▸ Instruction:
Please copy out everything from "PS. It may not" down to "on the list." in the N800 comments, renaming "Nokia 770" to "Nokia N770" throughout.

------ Text shown ------

Edited 2007-01-24 20:56
The nice thing about the N800 is that it uses a standard nokia mobile phone battery. This means the spare batteries are both cheap (more so if you buy a 3rd party battery), readily available at any phone store and small. So getting a second battery isn’t a problem.
Not perfect, but a reasonable workaround
I don’t understand how Nokia expects to keep developpers interested in porting their apps to Maemo if they break compatibility with each new device! First 1.0, then 2.0 and now 3.0. One of the strengths of the N800 is the Linux-based platform that has the potential for thousands of apps, and yet we’re left with only a handful. That was a mistake, IMO. I hope the developpers don’t give up. I want the N800 but will hold off until at least AbiWord or another wordpro is ported to it.
And really they should put in a faster CPU so folks can watch YouTube on it. Why else do people want to wireless connect to the internet anyway?
PS. It may not be as bad as I thought. I was just going by what you wrote in the article, Eugenia. But checking out the Maemo site, it says:
Most applications developed with maemo 2.1 for Nokia 770 will work as such also with Nokia N800 device.
Some existing Nokia 770 open source applications have been shortly tested with Nokia N800 device. Test results are available from maemo wiki. http://maemo.org/maemowiki/OS2007_Tested_Applications
In some exceptional cases where porting applications from maemo 2.1 to maemo 3.0 is required porting will typically be simple.
Unfortunately, AbiWord, mplayer and evince are not on the list.
Edited 2007-01-24 21:05
While a few apps remain compatible with 2.0, the point remains that about 90% of the 2.0 apps don’t work in the 3.0 N800 version. I agree with you, breaking compatibility is a very bad thing for both the users and the *third party* developers. It only serves the system developers.
Eugenia, so you’re saying that while the Maemo site says most N770 apps will work on the N800, that in reality only about 10% will?

------ Source data ------

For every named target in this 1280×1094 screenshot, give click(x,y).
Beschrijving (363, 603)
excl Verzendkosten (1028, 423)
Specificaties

------

▸ Output of the task:
PS. It may not be as bad as I thought. I was just going by what you wrote in the article, Eugenia. But checking out the Maemo site, it says:
Most applications developed with maemo 2.1 for Nokia N770 will work as such also with Nokia N800 device.
Some existing Nokia N770 open source applications have been shortly tested with Nokia N800 device. Test results are available from maemo wiki. http://maemo.org/maemowiki/OS2007_Tested_Applications
In some exceptional cases where porting applications from maemo 2.1 to maemo 3.0 is required porting will typically be simple.
Unfortunately, AbiWord, mplayer and evince are not on the list.